▶ **STORED ROWS**

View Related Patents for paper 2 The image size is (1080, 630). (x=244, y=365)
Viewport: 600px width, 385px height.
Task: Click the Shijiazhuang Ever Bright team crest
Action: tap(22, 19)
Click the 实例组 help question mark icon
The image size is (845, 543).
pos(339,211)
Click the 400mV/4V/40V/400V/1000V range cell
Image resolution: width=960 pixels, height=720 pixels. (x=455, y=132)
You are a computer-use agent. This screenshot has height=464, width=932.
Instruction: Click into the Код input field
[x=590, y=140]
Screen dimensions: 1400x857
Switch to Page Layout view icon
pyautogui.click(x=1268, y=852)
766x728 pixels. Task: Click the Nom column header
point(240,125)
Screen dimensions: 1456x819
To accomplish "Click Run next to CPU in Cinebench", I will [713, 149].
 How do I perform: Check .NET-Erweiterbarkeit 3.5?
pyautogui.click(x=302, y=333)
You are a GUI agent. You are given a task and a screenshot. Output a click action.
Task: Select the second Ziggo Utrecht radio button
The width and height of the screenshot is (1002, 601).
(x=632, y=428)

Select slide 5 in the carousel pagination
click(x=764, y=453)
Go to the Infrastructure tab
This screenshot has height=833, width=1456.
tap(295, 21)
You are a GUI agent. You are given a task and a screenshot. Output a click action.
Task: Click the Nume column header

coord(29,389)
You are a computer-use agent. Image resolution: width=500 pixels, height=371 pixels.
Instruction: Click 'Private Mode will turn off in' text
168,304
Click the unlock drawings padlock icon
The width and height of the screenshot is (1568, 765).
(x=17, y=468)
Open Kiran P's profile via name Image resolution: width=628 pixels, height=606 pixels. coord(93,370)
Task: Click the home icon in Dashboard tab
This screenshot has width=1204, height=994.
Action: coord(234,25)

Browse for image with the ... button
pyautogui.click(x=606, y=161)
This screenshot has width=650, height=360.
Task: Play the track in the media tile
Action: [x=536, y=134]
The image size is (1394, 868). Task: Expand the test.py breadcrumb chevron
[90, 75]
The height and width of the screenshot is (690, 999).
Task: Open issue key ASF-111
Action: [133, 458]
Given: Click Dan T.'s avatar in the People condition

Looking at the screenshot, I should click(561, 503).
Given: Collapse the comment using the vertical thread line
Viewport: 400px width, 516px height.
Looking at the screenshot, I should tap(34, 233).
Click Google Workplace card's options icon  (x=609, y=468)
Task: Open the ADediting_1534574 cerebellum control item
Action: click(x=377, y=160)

▶ **DIRECTIVE**
Convert all of the records into a numbered list, omitting blank lines.

▶ **REPLY TO THE TASK**
1. View Related Patents for paper 2 The image size is (1080, 630). (x=244, y=365)
2. Viewport: 600px width, 385px height.
3. Task: Click the Shijiazhuang Ever Bright team crest
4. Action: tap(22, 19)
5. Click the 实例组 help question mark icon
6. The image size is (845, 543).
7. pos(339,211)
8. Click the 400mV/4V/40V/400V/1000V range cell
9. Image resolution: width=960 pixels, height=720 pixels. (x=455, y=132)
10. You are a computer-use agent. This screenshot has height=464, width=932.
11. Instruction: Click into the Код input field
12. [x=590, y=140]
13. Screen dimensions: 1400x857
14. Switch to Page Layout view icon
15. pyautogui.click(x=1268, y=852)
16. 766x728 pixels. Task: Click the Nom column header
17. point(240,125)
18. Screen dimensions: 1456x819
19. To accomplish "Click Run next to CPU in Cinebench", I will [713, 149].
20.  How do I perform: Check .NET-Erweiterbarkeit 3.5?
21. pyautogui.click(x=302, y=333)
22. You are a GUI agent. You are given a task and a screenshot. Output a click action.
23. Task: Select the second Ziggo Utrecht radio button
24. The width and height of the screenshot is (1002, 601).
25. (x=632, y=428)
26. Select slide 5 in the carousel pagination
27. click(x=764, y=453)
28. Go to the Infrastructure tab
29. This screenshot has height=833, width=1456.
30. tap(295, 21)
31. You are a GUI agent. You are given a task and a screenshot. Output a click action.
32. Task: Click the Nume column header
33. coord(29,389)
34. You are a computer-use agent. Image resolution: width=500 pixels, height=371 pixels.
35. Instruction: Click 'Private Mode will turn off in' text
36. 168,304
37. Click the unlock drawings padlock icon
38. The width and height of the screenshot is (1568, 765).
39. (x=17, y=468)
40. Open Kiran P's profile via name Image resolution: width=628 pixels, height=606 pixels. coord(93,370)
41. Task: Click the home icon in Dashboard tab
42. This screenshot has width=1204, height=994.
43. Action: coord(234,25)
44. Browse for image with the ... button
45. pyautogui.click(x=606, y=161)
46. This screenshot has width=650, height=360.
47. Task: Play the track in the media tile
48. Action: [x=536, y=134]
49. The image size is (1394, 868). Task: Expand the test.py breadcrumb chevron
50. [90, 75]
51. The height and width of the screenshot is (690, 999).
52. Task: Open issue key ASF-111
53. Action: [133, 458]
54. Given: Click Dan T.'s avatar in the People condition
55. Looking at the screenshot, I should click(561, 503).
56. Given: Collapse the comment using the vertical thread line
57. Viewport: 400px width, 516px height.
58. Looking at the screenshot, I should tap(34, 233).
59. Click Google Workplace card's options icon  (x=609, y=468)
60. Task: Open the ADediting_1534574 cerebellum control item
61. Action: click(x=377, y=160)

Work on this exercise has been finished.